Everything runs in your browser — nothing you type is sent anywhere. Being upfront about the limits: these are lookalike characters, not styled letters. A few platforms with older fonts may render an odd character as a box, in-page search will not match styled words against regular ones, and screen readers may spell them out letter-by-letter. Unicode also lacks some superscript/subscript letters entirely — those stay unstyled rather than being faked. Perfect for names, bios and short posts; for long body text, use real formatting.

FAQ

Is this a font? Do readers need anything installed?

No — the generator replaces each letter with a Unicode character that already looks bold, struck through, circled and so on (mathematical alphanumeric symbols and combining marks). The result is plain text: anyone with a modern system font sees it correctly, nothing needs installing.

Where can I paste the styled text?

Anywhere plain text is accepted but formatting is stripped: Instagram bios and captions, X/Twitter names and posts, Discord and WhatsApp messages, YouTube comments, Telegram, LinkedIn, even file names. That is exactly the niche these Unicode styles exist for.

Why are some letters left unstyled in superscript or subscript?

Unicode does not define superscript/subscript forms for every letter — there is no superscript "q" and no subscript "b", for example.
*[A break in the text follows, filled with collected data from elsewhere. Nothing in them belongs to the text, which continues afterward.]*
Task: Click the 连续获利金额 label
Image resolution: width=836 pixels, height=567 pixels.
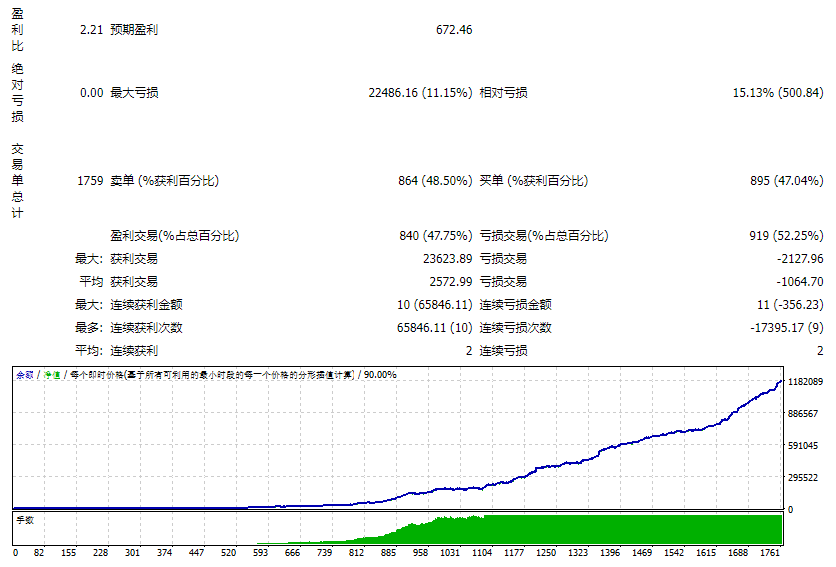Action: (x=146, y=305)
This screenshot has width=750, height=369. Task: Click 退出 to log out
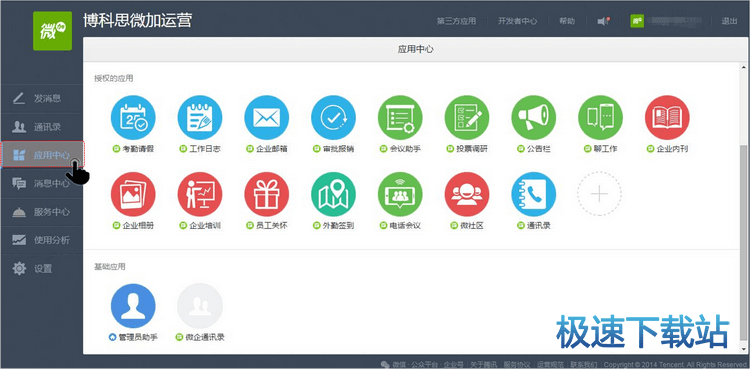(729, 21)
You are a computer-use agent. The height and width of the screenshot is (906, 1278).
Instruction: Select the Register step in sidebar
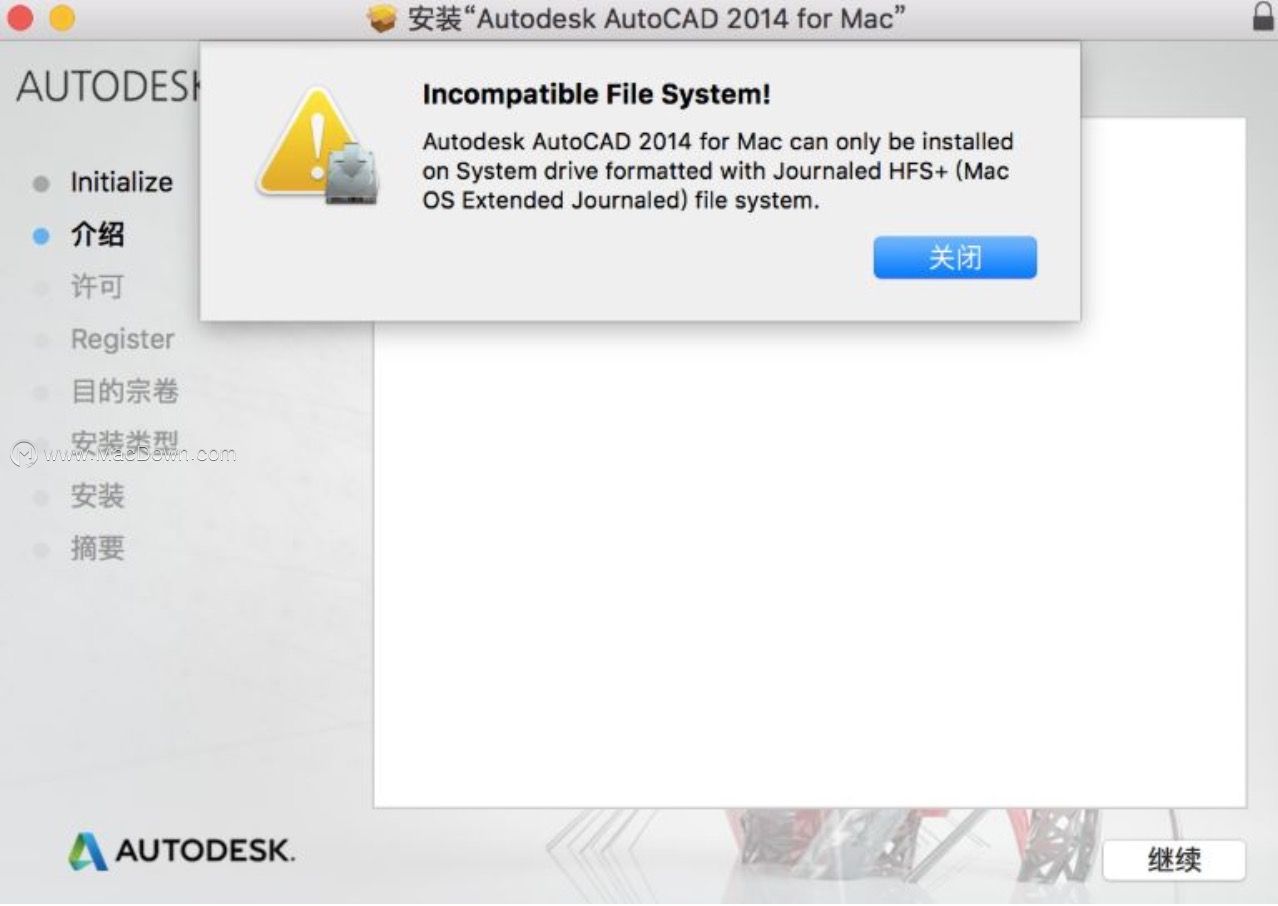122,340
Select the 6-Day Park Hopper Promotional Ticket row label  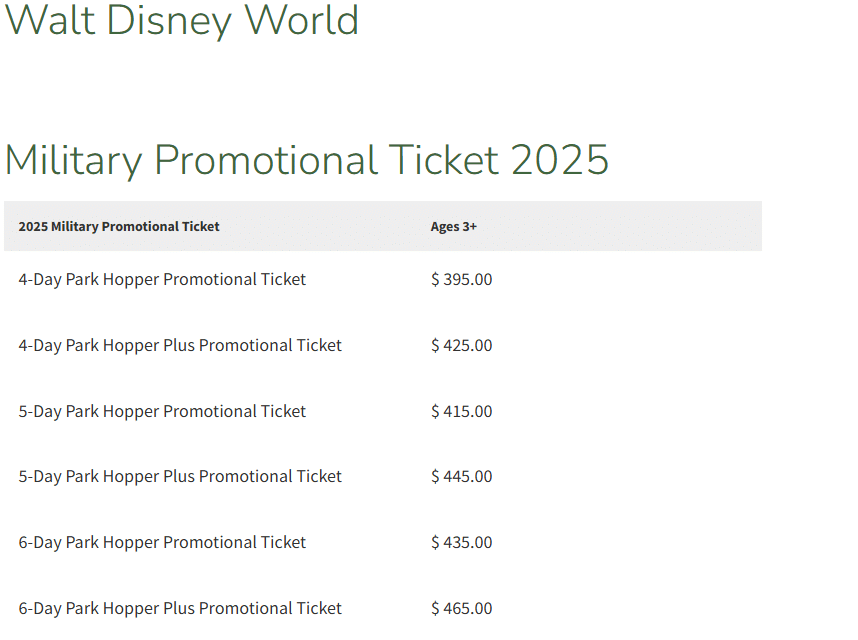point(162,543)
Missing letters are kept as-is instead of being replaced with a wrong lookalike.

Is styled text accessible?

Partially — screen readers often announce these characters letter-by-letter or by their technical names, so use styled text for decoration (a name, a short bio line), not for long passages people must read with assistive technology.